Records supplied |
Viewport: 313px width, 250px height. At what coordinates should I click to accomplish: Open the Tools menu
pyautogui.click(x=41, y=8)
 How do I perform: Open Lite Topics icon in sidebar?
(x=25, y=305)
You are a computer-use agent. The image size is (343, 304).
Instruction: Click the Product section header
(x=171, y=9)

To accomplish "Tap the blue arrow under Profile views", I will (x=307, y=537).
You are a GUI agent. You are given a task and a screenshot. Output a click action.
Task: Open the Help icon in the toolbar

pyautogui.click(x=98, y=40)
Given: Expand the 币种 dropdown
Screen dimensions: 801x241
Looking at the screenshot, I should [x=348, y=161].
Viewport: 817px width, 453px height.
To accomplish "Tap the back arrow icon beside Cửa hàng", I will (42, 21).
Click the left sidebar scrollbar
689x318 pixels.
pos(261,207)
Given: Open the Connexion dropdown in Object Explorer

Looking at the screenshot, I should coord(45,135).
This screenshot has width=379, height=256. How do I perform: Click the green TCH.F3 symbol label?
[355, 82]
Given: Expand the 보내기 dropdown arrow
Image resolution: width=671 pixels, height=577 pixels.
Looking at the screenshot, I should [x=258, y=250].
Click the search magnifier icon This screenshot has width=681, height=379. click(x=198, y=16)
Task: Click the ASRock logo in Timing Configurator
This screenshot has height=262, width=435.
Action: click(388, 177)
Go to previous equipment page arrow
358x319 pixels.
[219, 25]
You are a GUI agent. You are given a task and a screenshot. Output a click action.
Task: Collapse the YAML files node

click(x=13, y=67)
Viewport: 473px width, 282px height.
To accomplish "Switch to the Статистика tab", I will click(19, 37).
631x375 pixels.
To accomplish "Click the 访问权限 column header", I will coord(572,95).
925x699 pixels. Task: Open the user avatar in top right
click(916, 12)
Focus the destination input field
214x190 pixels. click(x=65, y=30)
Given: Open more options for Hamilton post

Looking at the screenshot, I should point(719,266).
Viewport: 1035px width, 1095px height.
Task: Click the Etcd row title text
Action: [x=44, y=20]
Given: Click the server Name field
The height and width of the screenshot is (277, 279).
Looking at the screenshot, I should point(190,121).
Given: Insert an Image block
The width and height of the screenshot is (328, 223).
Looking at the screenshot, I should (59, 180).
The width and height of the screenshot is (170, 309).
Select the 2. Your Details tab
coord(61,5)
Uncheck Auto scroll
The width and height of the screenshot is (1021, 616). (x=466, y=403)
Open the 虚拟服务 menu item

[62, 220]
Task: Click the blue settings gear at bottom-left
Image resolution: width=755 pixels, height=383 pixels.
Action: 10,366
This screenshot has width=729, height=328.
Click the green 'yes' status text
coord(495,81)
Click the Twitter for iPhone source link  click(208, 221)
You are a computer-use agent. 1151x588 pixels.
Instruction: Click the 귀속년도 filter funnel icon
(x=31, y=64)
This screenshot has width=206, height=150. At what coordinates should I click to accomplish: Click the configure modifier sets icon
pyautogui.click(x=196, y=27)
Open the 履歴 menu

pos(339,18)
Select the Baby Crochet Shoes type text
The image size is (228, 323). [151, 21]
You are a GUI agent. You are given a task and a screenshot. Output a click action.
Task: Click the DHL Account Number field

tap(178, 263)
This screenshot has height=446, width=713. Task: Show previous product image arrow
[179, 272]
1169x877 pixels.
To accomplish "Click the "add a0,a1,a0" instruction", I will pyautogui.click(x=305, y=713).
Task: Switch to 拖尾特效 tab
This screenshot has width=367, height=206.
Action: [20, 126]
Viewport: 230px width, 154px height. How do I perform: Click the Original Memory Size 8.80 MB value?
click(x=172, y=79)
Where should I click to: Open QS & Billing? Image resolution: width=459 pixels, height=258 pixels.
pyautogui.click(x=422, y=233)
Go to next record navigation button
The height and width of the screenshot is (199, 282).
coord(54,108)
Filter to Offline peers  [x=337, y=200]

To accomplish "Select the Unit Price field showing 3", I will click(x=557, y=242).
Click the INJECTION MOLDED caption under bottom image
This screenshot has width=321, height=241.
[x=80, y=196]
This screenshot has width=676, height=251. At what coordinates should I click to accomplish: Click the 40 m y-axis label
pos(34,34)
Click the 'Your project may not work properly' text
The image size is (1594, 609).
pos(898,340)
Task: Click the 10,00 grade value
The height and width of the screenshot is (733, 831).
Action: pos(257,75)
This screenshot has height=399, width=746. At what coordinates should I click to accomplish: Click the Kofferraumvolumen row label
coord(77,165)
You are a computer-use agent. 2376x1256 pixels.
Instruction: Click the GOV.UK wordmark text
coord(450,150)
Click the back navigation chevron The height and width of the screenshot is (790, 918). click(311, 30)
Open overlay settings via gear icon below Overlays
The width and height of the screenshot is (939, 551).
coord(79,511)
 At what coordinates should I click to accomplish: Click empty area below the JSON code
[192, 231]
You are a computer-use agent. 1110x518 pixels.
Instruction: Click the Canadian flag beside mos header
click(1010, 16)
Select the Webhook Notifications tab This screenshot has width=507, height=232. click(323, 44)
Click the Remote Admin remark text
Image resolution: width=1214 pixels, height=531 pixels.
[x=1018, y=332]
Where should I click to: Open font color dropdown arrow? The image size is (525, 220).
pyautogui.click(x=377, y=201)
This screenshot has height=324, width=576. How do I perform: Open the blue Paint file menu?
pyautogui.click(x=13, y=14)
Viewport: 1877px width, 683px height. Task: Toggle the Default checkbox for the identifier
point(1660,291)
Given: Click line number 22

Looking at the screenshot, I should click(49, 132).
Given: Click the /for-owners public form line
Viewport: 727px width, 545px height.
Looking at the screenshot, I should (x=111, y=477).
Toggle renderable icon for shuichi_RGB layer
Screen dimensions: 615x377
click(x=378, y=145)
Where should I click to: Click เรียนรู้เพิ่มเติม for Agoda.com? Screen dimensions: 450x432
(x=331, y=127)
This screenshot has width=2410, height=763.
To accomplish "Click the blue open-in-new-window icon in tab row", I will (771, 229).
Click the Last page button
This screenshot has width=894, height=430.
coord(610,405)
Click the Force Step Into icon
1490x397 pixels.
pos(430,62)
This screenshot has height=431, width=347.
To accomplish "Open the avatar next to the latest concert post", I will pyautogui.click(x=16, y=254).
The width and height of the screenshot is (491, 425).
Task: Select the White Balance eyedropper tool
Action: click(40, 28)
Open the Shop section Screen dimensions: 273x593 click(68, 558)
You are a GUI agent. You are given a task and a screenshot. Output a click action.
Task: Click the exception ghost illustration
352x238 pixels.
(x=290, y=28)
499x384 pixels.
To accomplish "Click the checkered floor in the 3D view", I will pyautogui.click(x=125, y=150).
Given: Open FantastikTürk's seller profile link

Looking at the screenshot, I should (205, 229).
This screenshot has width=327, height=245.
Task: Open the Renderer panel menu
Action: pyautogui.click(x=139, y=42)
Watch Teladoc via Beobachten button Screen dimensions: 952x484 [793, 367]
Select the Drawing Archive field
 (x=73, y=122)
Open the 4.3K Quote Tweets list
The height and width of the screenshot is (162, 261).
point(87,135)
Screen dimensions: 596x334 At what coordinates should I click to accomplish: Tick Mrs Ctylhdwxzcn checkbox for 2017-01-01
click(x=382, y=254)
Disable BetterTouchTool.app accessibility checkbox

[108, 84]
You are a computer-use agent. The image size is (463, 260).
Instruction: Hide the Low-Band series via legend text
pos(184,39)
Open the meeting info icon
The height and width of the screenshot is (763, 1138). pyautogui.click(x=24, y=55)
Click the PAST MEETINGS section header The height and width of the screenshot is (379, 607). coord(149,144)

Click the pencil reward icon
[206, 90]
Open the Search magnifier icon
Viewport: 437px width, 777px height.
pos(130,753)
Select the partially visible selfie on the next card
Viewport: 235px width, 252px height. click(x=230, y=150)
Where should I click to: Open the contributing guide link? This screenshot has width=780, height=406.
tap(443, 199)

Task requirements | All that is wanted is a faithful reproduction of the line above with "The height and width of the screenshot is (199, 282).", the line with "Click the back", and every line in between.

Output below |
The height and width of the screenshot is (199, 282).
coord(54,108)
Filter to Offline peers  [x=337, y=200]

To accomplish "Select the Unit Price field showing 3", I will click(x=557, y=242).
Click the INJECTION MOLDED caption under bottom image
This screenshot has width=321, height=241.
[x=80, y=196]
This screenshot has width=676, height=251. At what coordinates should I click to accomplish: Click the 40 m y-axis label
pos(34,34)
Click the 'Your project may not work properly' text
The image size is (1594, 609).
pos(898,340)
Task: Click the 10,00 grade value
The height and width of the screenshot is (733, 831).
Action: pos(257,75)
This screenshot has height=399, width=746. At what coordinates should I click to accomplish: Click the Kofferraumvolumen row label
coord(77,165)
You are a computer-use agent. 2376x1256 pixels.
Instruction: Click the GOV.UK wordmark text
coord(450,150)
Click the back navigation chevron The height and width of the screenshot is (790, 918). click(311, 30)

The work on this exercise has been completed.